• [Exercise set]
(1) In the article on the Shanghai Symphony Orchestra's season opener, who commissioned Ye Xiaogang's The Song of the Earth, and in what year?
(2) Pick up the article on the Shanghai Symphony Orchestra's 2021-22 season opener after its last sentence, and add a few more sentences in the same plain news style.

• [Extracted text]
The Shanghai Symphony Orchestra kicked off its 2021-22 season on Sept 4, with a concert entitled The Song of the Earth. Because of the COVID-19 situation, the singers are different from those that featured on the album from Deutsche Grammophon, which was recorded last December and released in July. However, the concert featured the same pieces as on the recording: Austrian composer Gustav Mahler's song symphony Das Lied von der Erde, and Ye Xiaogang's composition, The Song of the Earth, both of which are inspired by the same batch of ancient Chinese poems.
Yu Long, conductor and music director of Shanghai Symphony Orchestra, waved the baton on the recording as well as at the concert. It was also Yu, who commissioned Ye's composition in 2005. A renowned composer, Ye has been a professor with the Central Conservatory of Music.
Mahler set his famous song symphony to a series of works by several Tang Dynasty (618-907) poets, including Li Bai, Wang Wei and Meng Haoran, which were translated to French, then to German. Yu said that the original Chinese texts contained more subtle and richer meanings that provide space for artistic imagination. Believing it is of vital importance to introduce the philosophical and aesthetical depth of Chinese culture to the world, the maestro later invited Ye to compose a new interpretation of the same poetry, which resulted in Ye's composition of The Song of the Earth.

• [Information]
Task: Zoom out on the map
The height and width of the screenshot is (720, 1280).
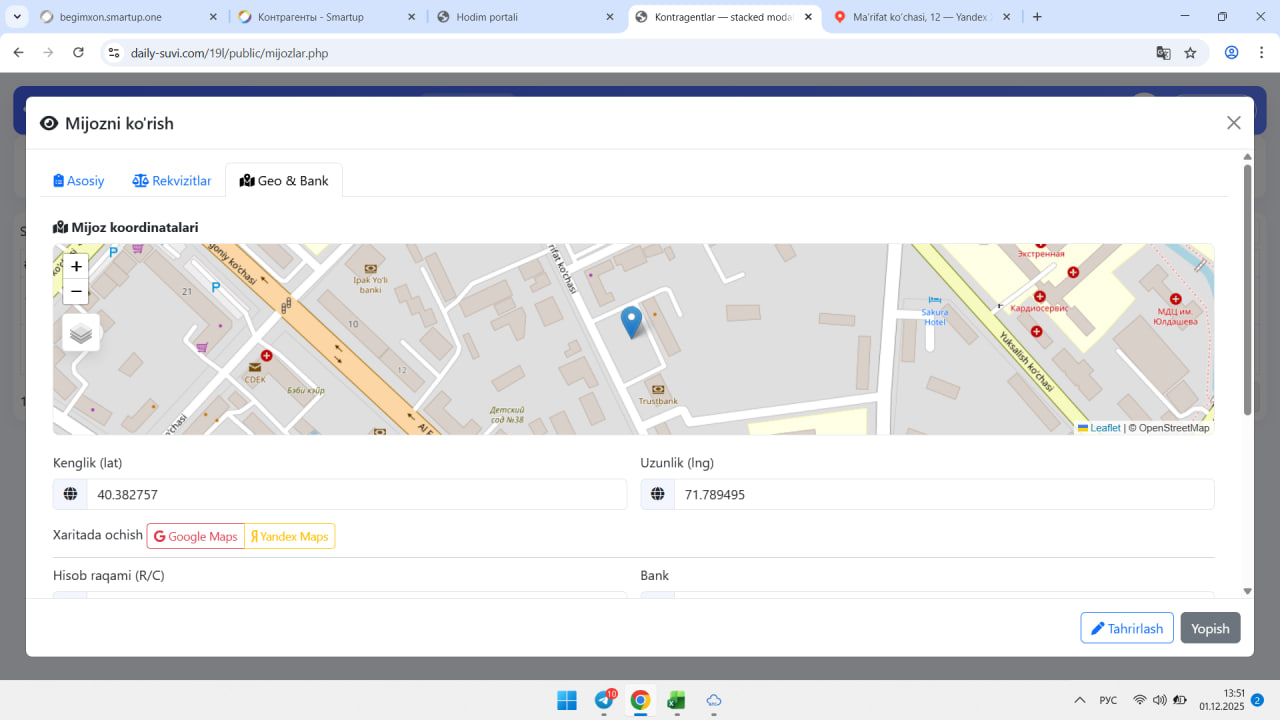Action: [x=76, y=292]
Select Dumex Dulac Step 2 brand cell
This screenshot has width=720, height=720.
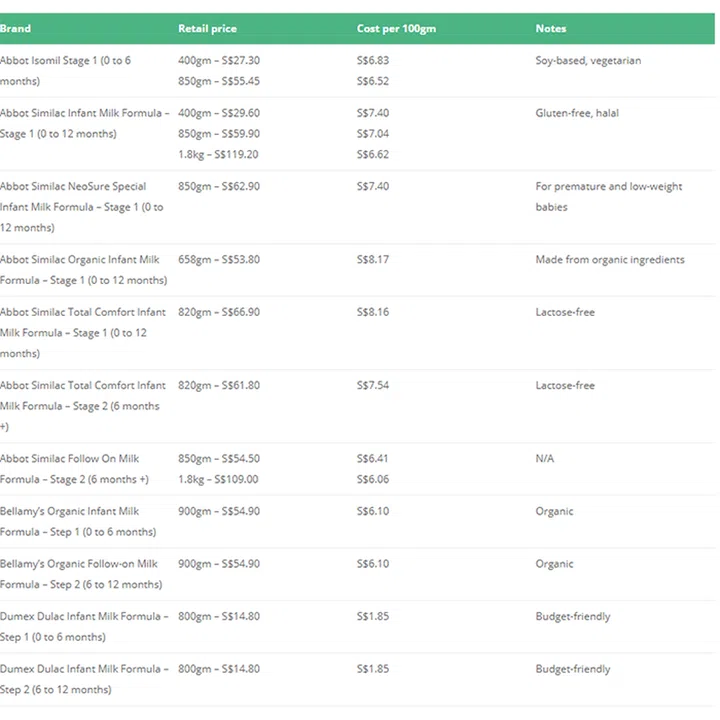83,679
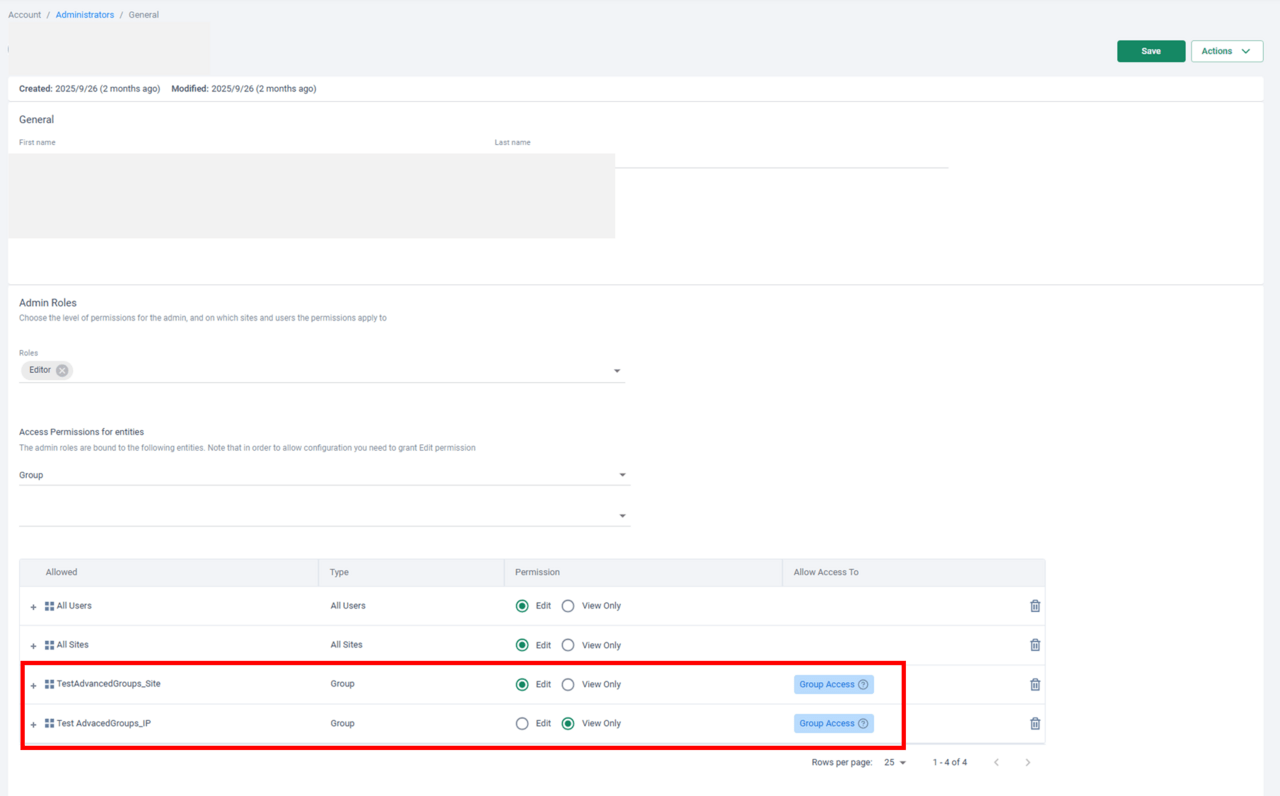Navigate to Administrators breadcrumb
This screenshot has width=1280, height=796.
tap(85, 15)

• [Answer set]
(1) Yu Long commissioned it in 2005.

(2)
Yu says that the two pieces on the album formed a picture of the European and Chinese understanding of fundamental human emotions, such as love, friendship, happiness and death. He compares the approaches of the two musicians to the same kind of emotions, as one of oil painting (Mahler's), and another of watercolor (Ye's).
The album came out during a much-needed period, when－due to COVID-19 pandemic and other estrangement or conflicts－"people of different cultures were never so distant from one another," Yu said in a news conference before the concert.
"This makes it more important to channel communications between cultures, and realize how different cultures have different expressions, but we can feel for, and understand each other."